This Sustainable Development Report supplements Lonmin’s Annual Report and Accounts 2017, providing more detail regarding the Company’s most material sustainability matters. This section outlines how we determine material sustainability matters.

We define material matters as those that substantively affect the Company’s ability to create value in the short, medium and long term, and considerably influence key stakeholder decisions.

The process used to determine Lonmin’s most material matters aligns with the approach to materiality recommended in the GRI’s1 G4 Sustainability Reporting Guidelines. It considers the guidance provided in the International Integrated Reporting Council’s (IIRC) Integrated Reporting <IR> Framework and the corporate reporting dialogue.

1 The GRI (formerly the Global Reporting Initiative) is a global reporting guideline that provides a framework for sustainable development reporting ( Lonmin’s GRI index is available

Six-step process

The process of determining material matters considers operational and contextual variables, drawing from an understanding of our value drivers, and the extent and nature of the Company’s impacts on social, human and natural capital.

A materiality workshop was held in June 2017 that included senior executives and operational specialists. The process followed six steps:

  1. We conducted a review of Lonmin’s business model to identify the material value drivers in the business, including Lonmin’s profit formula, value chain activities, and critical resources and relationships. This was followed by a consideration of the top issues in the external business environment that could most substantially affect the Company’s ability to create value.
  2. We identified the most significant impacts (positive and negative) of Lonmin’s activities on social and relationship, human and natural capital, as well as an assessment of the areas where the Company can most effectively use its influence to effect positive change.
  3. We assessed material matters against the key risks identified by the enterprise risk management process.
  4. We discussed the topics that could most substantively influence the assessments and decisions of key stakeholders. This was informed by information gathered through desktop reviews, analysis of media coverage, online sources, a review of key matters raised by analysts and environmental non-governmental organisations (NGOs), internal conversations and consultation sessions. Further information on how we engaged with our key stakeholder groups and their main areas of concern is detailed in the online supplementary report.
  5. We reviewed the material topics identified against those of the GRI Sustainability Reporting Standards.
  6. We assessed the implications of each material sustainability focus area against Lonmin’s strategy.

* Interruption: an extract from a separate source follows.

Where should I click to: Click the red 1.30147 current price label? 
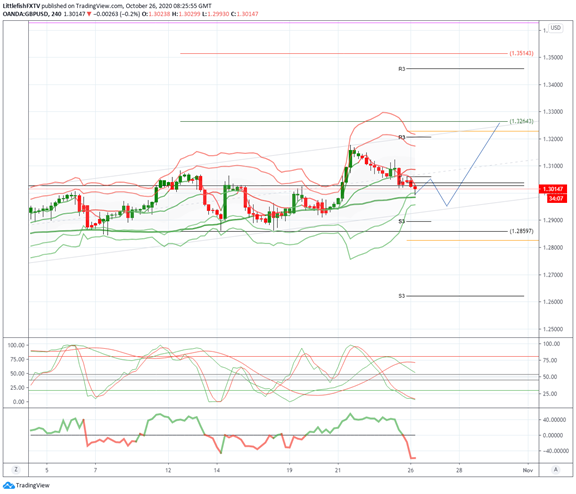[x=552, y=189]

The workshop led to five of the existing material focus areas being retained, with revisions made to certain material matters to better describe their content, as shown in the graphic below. These are summarised in the table in Material Focus Areas Overview and discussed in more detail in other chapters of this report. Last year we discussed ‘a challenging operating environment’ as a material focus area, which information is included in the current report as contextual information in the Our Sustainability Context section to better align with the recommendations of the International IIRC’s <IR> Framework.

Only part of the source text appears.